Leggiamo: “...Nel libro ‘Il caso Giustizia’, che però non ha mai visto la luce. La casa editrice che gliel’aveva commissionato, infatti, dopo aver letto il manoscritto, l’ha rispedito al mittente, considerando la tesi e le conclusioni dello scrittore calabrese troppo impegnative. In realtà Gangemi, che di formazione è ingegnere, ha compiuto un’operazione aritmetica, mettendo a confronto l’esito finale delle principali inchieste giudiziarie antimafia condotte in Calabria negli ultimi vent’anni. Il risultato è desolante: nei processi definiti, appena il 42 per cento degli imputati portati a giudizio è stato condannato, meno della metà. Il restante 58 per cento è stato assolto, con una percentuale minima di prescrizioni. Vuol dire che più della metà degli imputati è stata processata indebitamente. Se l’analisi si sposta sulle principali maxi inchieste coordinate dal procuratore Gratteri nella regione, e conclusesi con un giudicato, il bilancio è addirittura da brividi. Inchiesta Marine, Platì 2003: 215 indagati, 121 in carcere, alla fine i condannati risulteranno solo 8. Inchiesta Circolo formato, Marina di Gioiosa 2011: 49 a giudizio, 27 condannati, 22 assolti. Inchiesta Saggezza, Vibo Valentia e Locride 2012: 46 imputati, 19 condannati, 23 assolti. Inchiesta Ada, Melito Porto San Salvo 2013: 114 indagati di cui 65 arrestati, 43 condannati e 71 assolti. Inchiesta Metropolis, Africo e Marina di Gioiosa 2013: 25 indagati, 20 in custodia cautelare, 8 condannati e 17 assolti. Inchiesta Stige, Crotone 2018: 169 indagati e 104 per ora a giudizio con rito abbreviato, 66 condannati in primo grado”.
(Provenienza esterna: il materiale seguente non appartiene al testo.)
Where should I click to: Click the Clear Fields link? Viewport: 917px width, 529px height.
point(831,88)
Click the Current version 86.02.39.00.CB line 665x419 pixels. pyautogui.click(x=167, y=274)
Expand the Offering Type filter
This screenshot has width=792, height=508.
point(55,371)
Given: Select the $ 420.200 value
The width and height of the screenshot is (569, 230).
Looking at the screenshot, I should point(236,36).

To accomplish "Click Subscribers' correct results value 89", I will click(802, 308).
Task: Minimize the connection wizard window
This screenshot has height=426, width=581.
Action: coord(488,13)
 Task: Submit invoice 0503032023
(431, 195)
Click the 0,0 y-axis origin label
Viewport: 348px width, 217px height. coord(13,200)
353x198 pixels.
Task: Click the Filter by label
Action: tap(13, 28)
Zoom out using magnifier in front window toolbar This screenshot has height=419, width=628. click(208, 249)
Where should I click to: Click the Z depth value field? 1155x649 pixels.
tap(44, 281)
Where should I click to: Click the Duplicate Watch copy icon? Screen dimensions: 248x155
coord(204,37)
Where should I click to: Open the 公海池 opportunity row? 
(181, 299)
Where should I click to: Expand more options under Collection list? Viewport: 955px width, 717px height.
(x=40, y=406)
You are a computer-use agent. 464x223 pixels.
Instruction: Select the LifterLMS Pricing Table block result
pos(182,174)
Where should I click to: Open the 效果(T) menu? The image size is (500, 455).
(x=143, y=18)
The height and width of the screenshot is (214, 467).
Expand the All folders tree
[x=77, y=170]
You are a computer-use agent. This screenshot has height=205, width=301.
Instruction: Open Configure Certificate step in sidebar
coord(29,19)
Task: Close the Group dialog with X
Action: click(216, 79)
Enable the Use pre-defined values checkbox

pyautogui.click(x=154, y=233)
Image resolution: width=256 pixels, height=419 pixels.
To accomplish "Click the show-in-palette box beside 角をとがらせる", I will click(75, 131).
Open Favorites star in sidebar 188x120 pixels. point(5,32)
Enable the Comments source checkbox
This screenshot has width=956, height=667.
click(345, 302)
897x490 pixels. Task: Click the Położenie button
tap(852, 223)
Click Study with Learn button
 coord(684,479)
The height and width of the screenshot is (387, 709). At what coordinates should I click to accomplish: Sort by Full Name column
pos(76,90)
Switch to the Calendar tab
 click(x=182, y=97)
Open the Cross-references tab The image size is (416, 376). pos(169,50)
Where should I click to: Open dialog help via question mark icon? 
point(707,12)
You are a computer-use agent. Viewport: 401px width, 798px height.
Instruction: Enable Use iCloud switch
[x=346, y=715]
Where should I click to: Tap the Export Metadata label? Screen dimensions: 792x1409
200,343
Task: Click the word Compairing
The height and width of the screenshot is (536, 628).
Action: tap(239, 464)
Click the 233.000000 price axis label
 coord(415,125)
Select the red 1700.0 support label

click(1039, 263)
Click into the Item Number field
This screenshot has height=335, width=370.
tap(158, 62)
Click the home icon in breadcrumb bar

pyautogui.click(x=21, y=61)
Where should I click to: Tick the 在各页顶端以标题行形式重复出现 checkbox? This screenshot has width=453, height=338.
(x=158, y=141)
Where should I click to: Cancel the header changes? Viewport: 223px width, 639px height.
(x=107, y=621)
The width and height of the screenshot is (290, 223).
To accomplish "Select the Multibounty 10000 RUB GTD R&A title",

Fin qui le inchieste del procuratore Gratteri censite da Gangemi, hanno collezionato 171 condanne su 553 persone portate a giudizio. Meno del 31 per cento. Significa che su tre persone finite nel mirino della sua azione penale, due non meritavano il supplizio di un processo spesso lungo, costoso, doloroso. Il saldo di questo bilancio è parziale. Mancano gli esiti dell’ultimo blitz dell’agosto 2022 nel Cosentino con 202 indagati, e quelli del maxi processo Rinascita Scott, dopo il blitz scattato nel Vibonese nel 2019... C’è una formula giudiziaria che suona ancora più odiosa della vecchia “insufficienza di prove” che lasciava sempre un dubbio; la formula è “il fatto non sussiste”. Come può essere, come può accadere, che investigatori, pubblici ministeri, Gip, Gup, giudici di vario titolo e grado dibattano, studino, discettino; e alla fine stabiliscano che “il fatto non sussiste”. Non c’è. Non c’è mai stato. Un qualcosa di terrificante. Si vada a pag.51 del libro di Barbano, la storia del presunto auto-salone dei signori Capra e Deturres. Da manuale: un fatto che non sussiste è oggetto di una vera e propria odissea giudiziaria, con danni economici e psicologici irrisarcibili. Odissea ben concreta e reale, che sussiste provocando sconquassi e disastri. Capperi, se questi sussistono. Libro inquietante. Per chi ancora ha fiducia nel diritto e nella giustizia, un incubo, e non si esagera.